August 25, 2006

Visualize This

Print More

With the magnetic images of high glamour, extravagant parties and sensational flappers that the Roaring Twenties left behind, more than any other era they have held a prominent and dazzling allure in the chronicles of our American consciousness. With the excitement of the era that F. Scott Fitzgerald himself coined the “Jazz Age” came a slew of technological, social and cultural innovations that exploded across the country. From progressive fashion to human decadence to bold liberated women, Fitzgerald’s The Great Gatsby seems to celebrate, criticize and above all, eloquently characterize the highly romanticized era.

In conjunction with the assignment of the classic for Cornell’s 2006 New Student Reading Project, the Johnson Museum has erected an exhibit titled “American Art from the ‘Great Gatsby’ Era,” and in its images, the luxury of Jay Gatsby and the enchantment of Daisy Buchanan come to life. From Bernice Abbott’s photograph Untitled (Woman with Pearls) to Edward Steichen’s Greta Garbo, Hollywood, the image of the pearl-draped bob-wearing woman glorifies the era with a gracefully provocative and characteristically sultry-eyed gaze. With a move that seems to represent the “modern woman” of the time, the women in each of these photos boldly invite the viewer to return the gaze. Their eyes do not share the blankness of the posed photographed women from earlier eras, but seem to actually have something to say. Whether their statements are those of seduction or self-assuredness are, of course, open to interpretation.

The Gatsby glamour is beautifully portrayed in Martin Lewis’s Shadow Dance and Charleston Practice, where his flapper girls elegantly dance the Charleston on a rooftop. With the inclusion of costume, the exhibit materializes the charm of the flapper, displaying a black-beaded evening dress from the Cornell Costume and Textile Collection (housed in Martha Van Rensselaer hall) that was, in fact, a personal possession of Martha Van Rensselaer.
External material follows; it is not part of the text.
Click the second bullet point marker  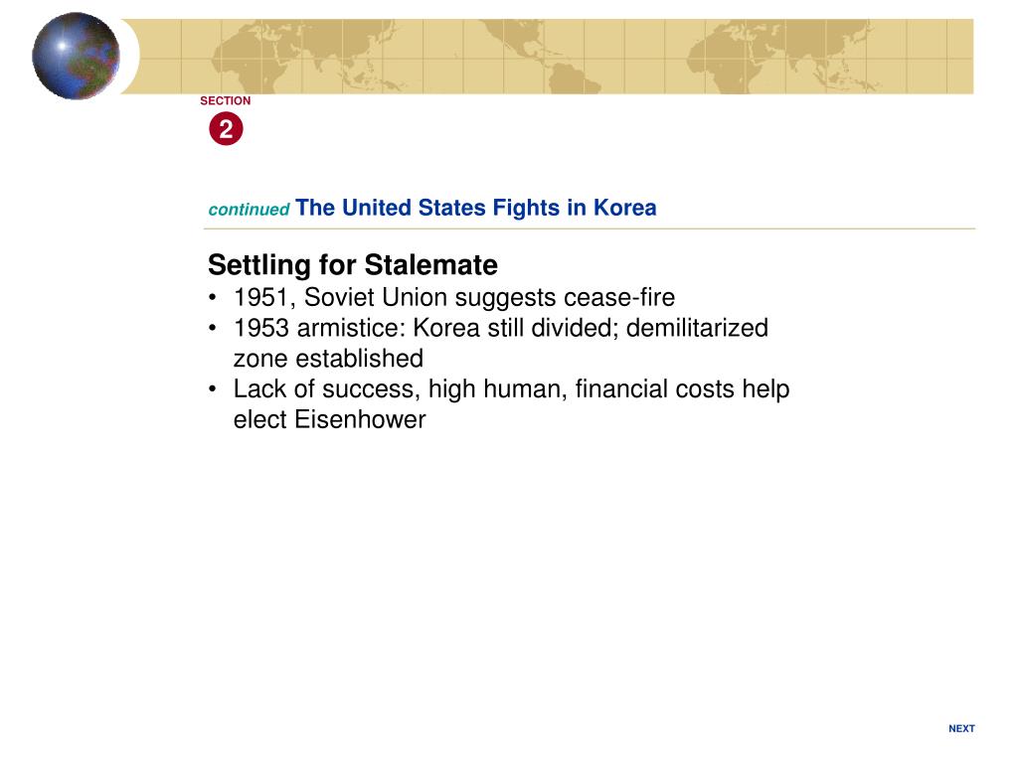213,328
In this dress, which exhibits the modern shapelessness of the time and a low dropped waist, we can see the masculinity of golf star Jordan Baker, or the reckless attraction of Daisy Buchanan.

Also exhibited is a fabulous cloche hat worn by the women of the time, a hat which one could only wear properly if the hair was cropped short and flat. With its neighboring men’s driving cap, it is easy to imagine Gatsby and Daisy speeding wildly down the road.
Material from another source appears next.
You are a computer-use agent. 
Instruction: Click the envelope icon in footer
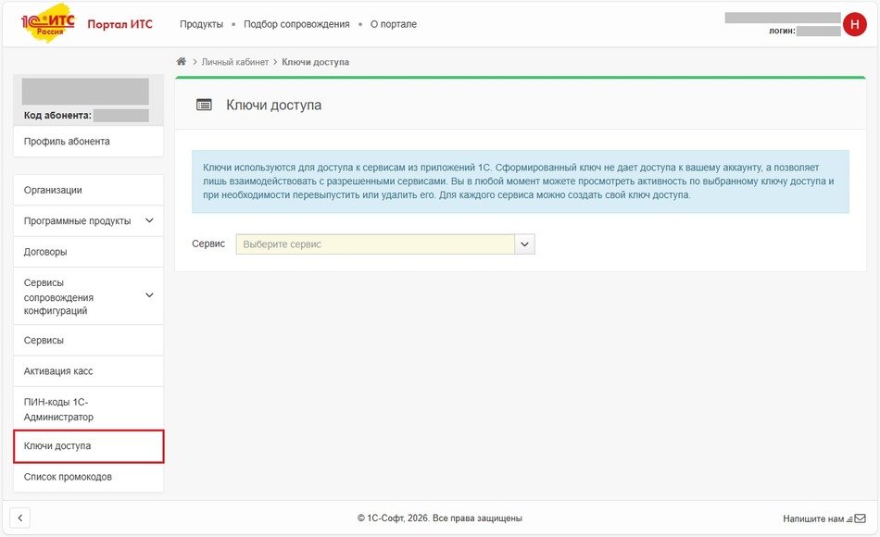coord(860,518)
The Art Deco evening jacket displays an imaginary New York skyline, with two copies of the Chrysler building marked on the back. The role of New York City plays a significant role in the exhibit, reoccurring in several pieces as the backdrop of a glamorous, glowing life. From Louis Lozowick’s Madison Avenue to Howard Cook’s Chrysler Building, a glorification of New York City as an impressive icon in itself exemplifies the era’s progression with the presentation of newer, taller, more magnificent buildings.

The obsession with the idea of newer, taller and more magnificent resonates in The Great Gatsby as both a point of excitement and criticism. While Fitzgerald’s narrator is drawn to the wealthy and sensational socialite life, he views this life with a critical eye. “They were careless people, Tom and Daisy — they smashed up things and creatures and then retreated back into their money or their vast carelessness, or whatever it was that kept them together, and let other people clean up the mess they had made,” Fitzgerald writes.

This carelessness is highlighted in pieces like George Grosz’s piece Drinking and Dancing Couples which illustrates the debauchery of champagne swigging party life, where men dance with half naked women whose gauzy clothing reveals fleshy, sexualized bodies.
While the glamour and the spirit of indulgence are glorified, this exhibit reminds us that the era encompassed a great deal more than a long and pretty party. As the contrast between rich city life and rural impoverishment is heightened, pieces such as Dorothea Lange’s Ex-slave with a Long Memory and Tomas Hart Benton’s Missouri Farmyard and Cradling Wheat leave a distinctly poignant mark as we see the arduous working life outside of the Chrysler Building’s glow. It reminds us that there was a whole lot more to American life than the romanticized festivities of an exciting new time, and it also reminds us of the struggles of the Depression the subsequently ensued.

Most of all, it reminds us that the Great Jay Gatsby was also just the plain James Gatz born on a farm in North Dakota. Can we help but admire how greatly he pursued his American dream?